A recent study commissioned by the Campaign for College Opportunity analyzed the cumulative impact of the proposed budget cuts on the three public higher education systems and the citizens of California.

Higher education representatives believe the report will play an important role in securing funding.

According to the report, the cumulative impact of California’s declining investment in higher education would “diminish opportunities for students and hinder the state’s ability to enroll and graduate the number of students necessary to meet the ever-growing need for an education workforce.”

The CSU has a $13.6 billion total annual spending impact statewide and generates more than $760 million in local and state tax revenue. According to the state Legislative Analyst’s Office, if 1 percent more Californians earned a bachelor’s degree, the state’s economy would grow to $20 billion, state and local tax revenues would increase by $1.2 billion per year, and 174,000 new jobs would be created.

Sunshine said that although Bay Area legislators are generally “on our side already,” campuses from parts of California under Republican delegates face the real challenge.

“We are blessed in San Francisco to have legislators who are already convinced that this is what we need to do,” Sunshine said. “They get it.
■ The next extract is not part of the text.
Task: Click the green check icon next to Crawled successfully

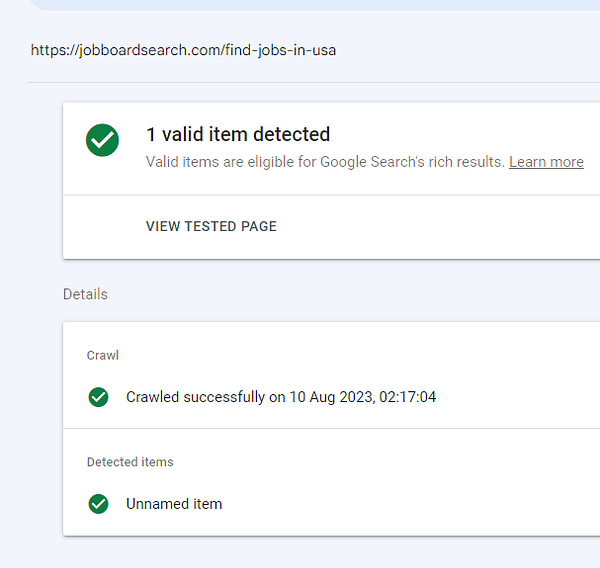Action: (x=98, y=397)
We’re not going into hostile offices at all.”

Taiz said the response from legislators has been positive, although the critical person to reach is the governor.

“I think people are listening to us,” Taiz said. “And we need to bear in mind that we are not imprisoned by the May 15 deadline to change things.”

If the proposed cuts go through, the CSU will lose $312.9 million in funding. Last year’s cuts have already forced the 23-campus system to deny enrollment to as many as 10,000 qualified students for the fall 2008 semester, and an increase in student fees is likely. At SF State, President Corrigan has estimated that as much as $25 million could be lost from its budget.

“The CSU has a huge net benefit to the state,” said Keigwin of Yee’s office. “The budget problem is unfortunate, but the governor’s proposal only hurts. There are other places we can get rid of waste spending, and right now, the ball is really in his court.”

According to CSU spokesperson Claudia Keith, the system graduates about 90,000 students into the state’s workforce every year. It supports more than 200,000 jobs in the state, including 60 percent of the state’s teachers. And it awards more than half of the college degrees in agriculture—California’s largest industry—every year.

“Our public higher education system is the envy of the nation,” Taiz said. “In troubled economic times, why would you throw away this asset? What kind of sense does that make?”